Department of Computer Science and Systems Technology, University of Pannonia, Veszprém, Hungary.
1st Department of Cardiology, State Hospital for Cardiology, Balatonfüred, Hungary.
Artif Intell Med. 2023 Sep;143:102584. doi: 10.1016/j.artmed.2023.102584. Epub 2023 May 20.
In everyday medical practice, the results of cardiac ultrasound examinations are generally recorded in unstructured text, from which extracting relevant information is an important and challenging task. This paper presents a generally applicable language and corpus-independent text mining method for extracting and structuring numerical measurement results and their descriptions from echocardiography reports.
The developed method is based on generally applicable text mining preprocessing activities, it automatically identifies and standardizes the descriptions of the cardiac ultrasound measures, and it stores the extracted and standardized measurement descriptions with their measurement results in a structured form for later usage. The method does not contain any regular expression-based search and does not rely on information about the structure of the document.

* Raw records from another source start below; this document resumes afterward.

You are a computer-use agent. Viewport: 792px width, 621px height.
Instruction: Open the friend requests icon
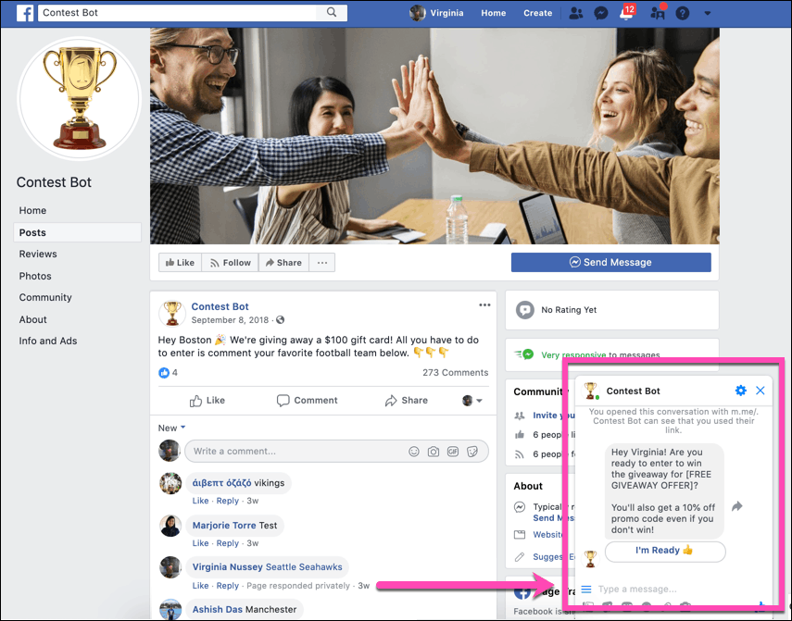576,13
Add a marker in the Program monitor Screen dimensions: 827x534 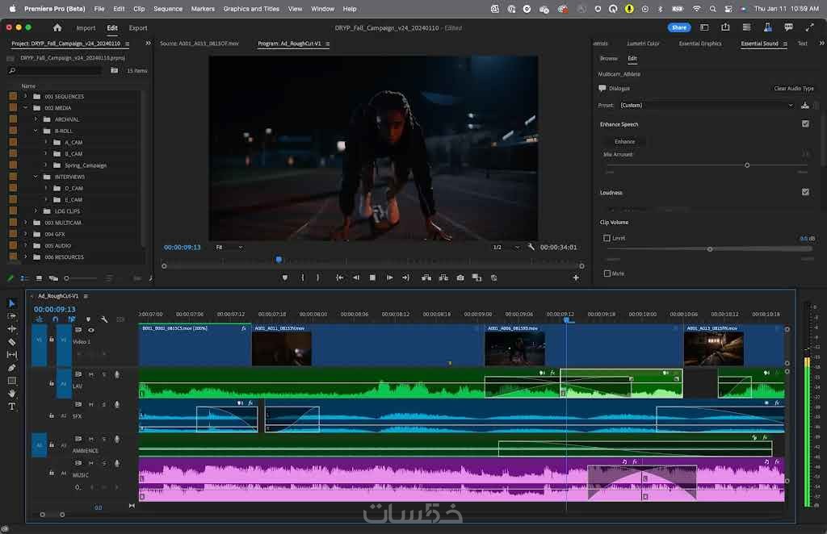point(284,277)
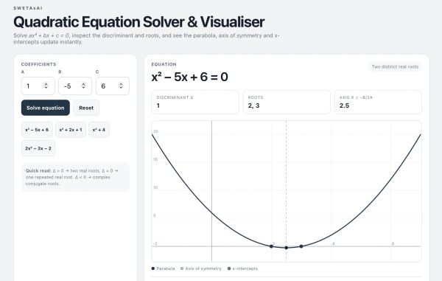Click the Axis of symmetry legend dot
The height and width of the screenshot is (281, 442).
(x=182, y=268)
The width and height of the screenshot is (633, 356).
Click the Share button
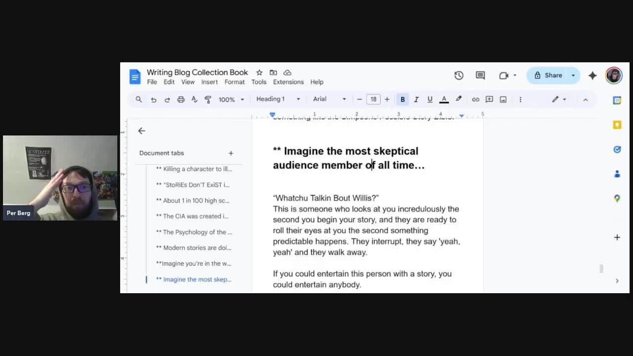(548, 76)
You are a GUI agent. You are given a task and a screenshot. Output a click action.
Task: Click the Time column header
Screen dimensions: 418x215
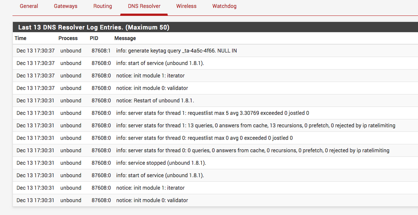pyautogui.click(x=20, y=38)
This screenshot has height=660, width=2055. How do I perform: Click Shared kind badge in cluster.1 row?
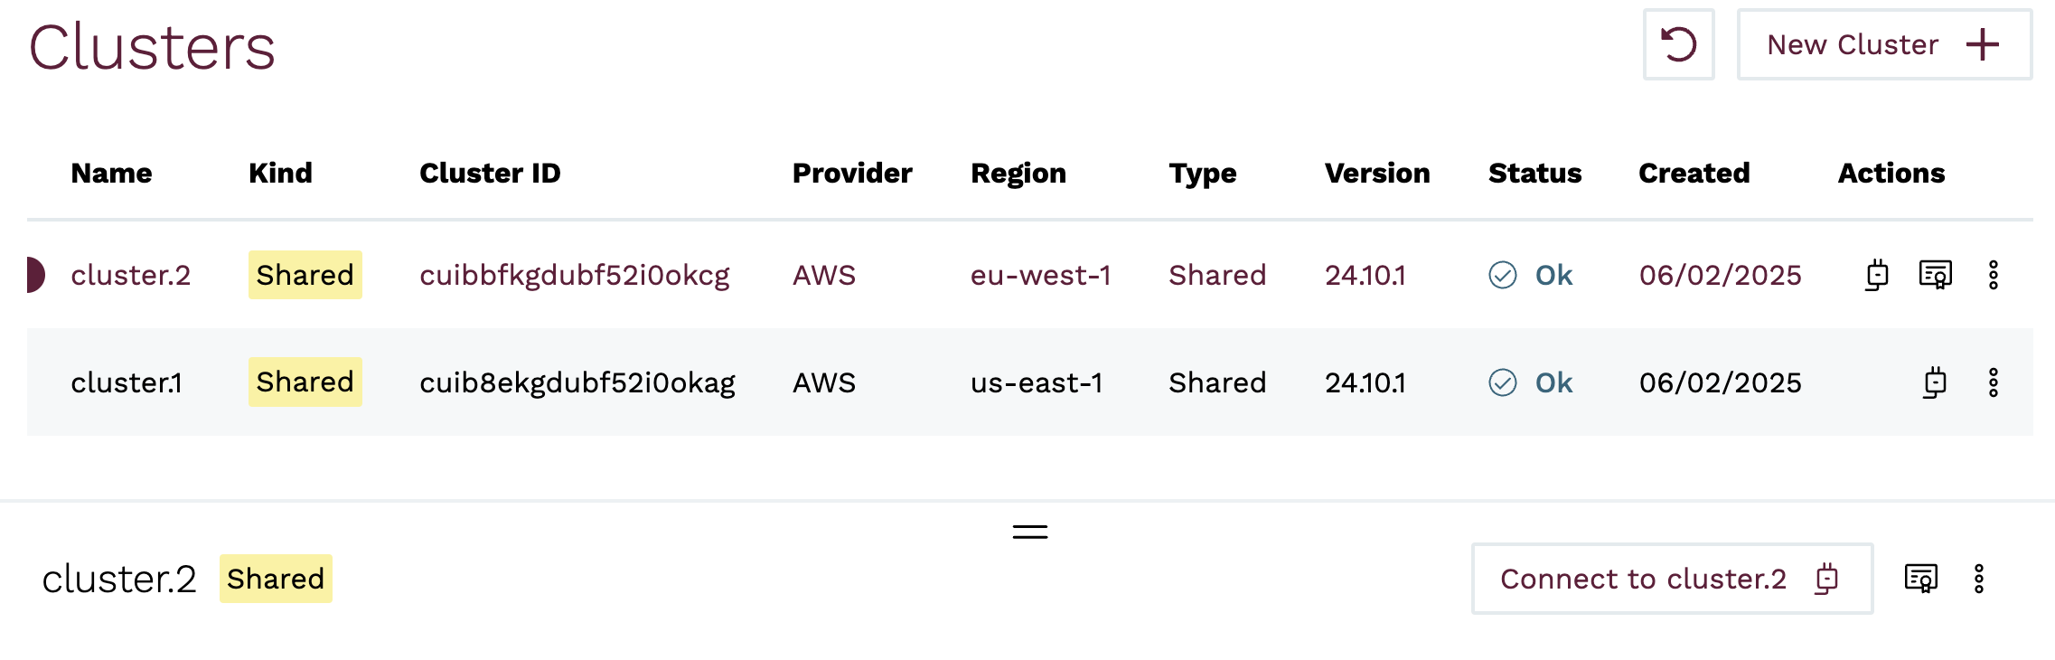tap(305, 382)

The method has been tested on a document set containing more than 20,000 echocardiographic reports by examining the efficiency of extracting 12 echocardiography parameters considered important by experts. The method extracted and structured the echocardiography parameters under the study with good sensitivity (lowest value: 0.775, highest value: 1.0, average: 0.904) and excellent specificity (for all cases 1.0). The F1 score ranged between 0.873 and 1.0, and its average value was 0.948.
The presented case study has shown that the proposed method can extract measurement results from echocardiography documents with high confidence without performing a direct search or having detailed information about the data recording habits. Furthermore, it effectively handles spelling errors, abbreviations and the highly varied terminology used in descriptions. As it does not rely on any information related to the structure or the language of the documents or data recording habits, it can be applied for processing any free-text written medical texts.
在日常医疗实践中,心脏超声检查的结果通常以非结构化文本的形式记录,从这些文本中提取相关信息是一项重要且具有挑战性的任务。本文提出了一种普遍适用的语言和语料库独立的文本挖掘方法,用于从超声心动图报告中提取和构建数值测量结果及其描述。
所开发的方法基于普遍适用的文本挖掘预处理活动,它自动识别和标准化心脏超声测量的描述,并以结构化的形式存储提取和标准化的测量描述及其测量结果,以便以后使用。该方法不包含基于正则表达式的搜索,也不依赖于文档结构的信息。
该方法已通过检查专家认为重要的 12 个超声心动图参数的提取效率,在包含超过 20000 份超声心动图报告的文档集上进行了测试。该方法以良好的灵敏度(最低值:0.775,最高值:1.0,平均值:0.904)和出色的特异性(所有情况下均为 1.0)提取和结构化了研究中的超声心动图参数。F1 分数在 0.873 到 1.0 之间,平均值为 0.948。
所提出的案例研究表明,该方法可以在不进行直接搜索或不具有有关数据记录习惯的详细信息的情况下,从超声心动图文档中提取测量结果,具有高度的置信度。此外,它有效地处理拼写错误、缩写和描述中使用的高度变化的术语。由于它不依赖于与文档结构或数据记录习惯相关的任何信息,因此可以应用于处理任何自由文本书写的医学文本。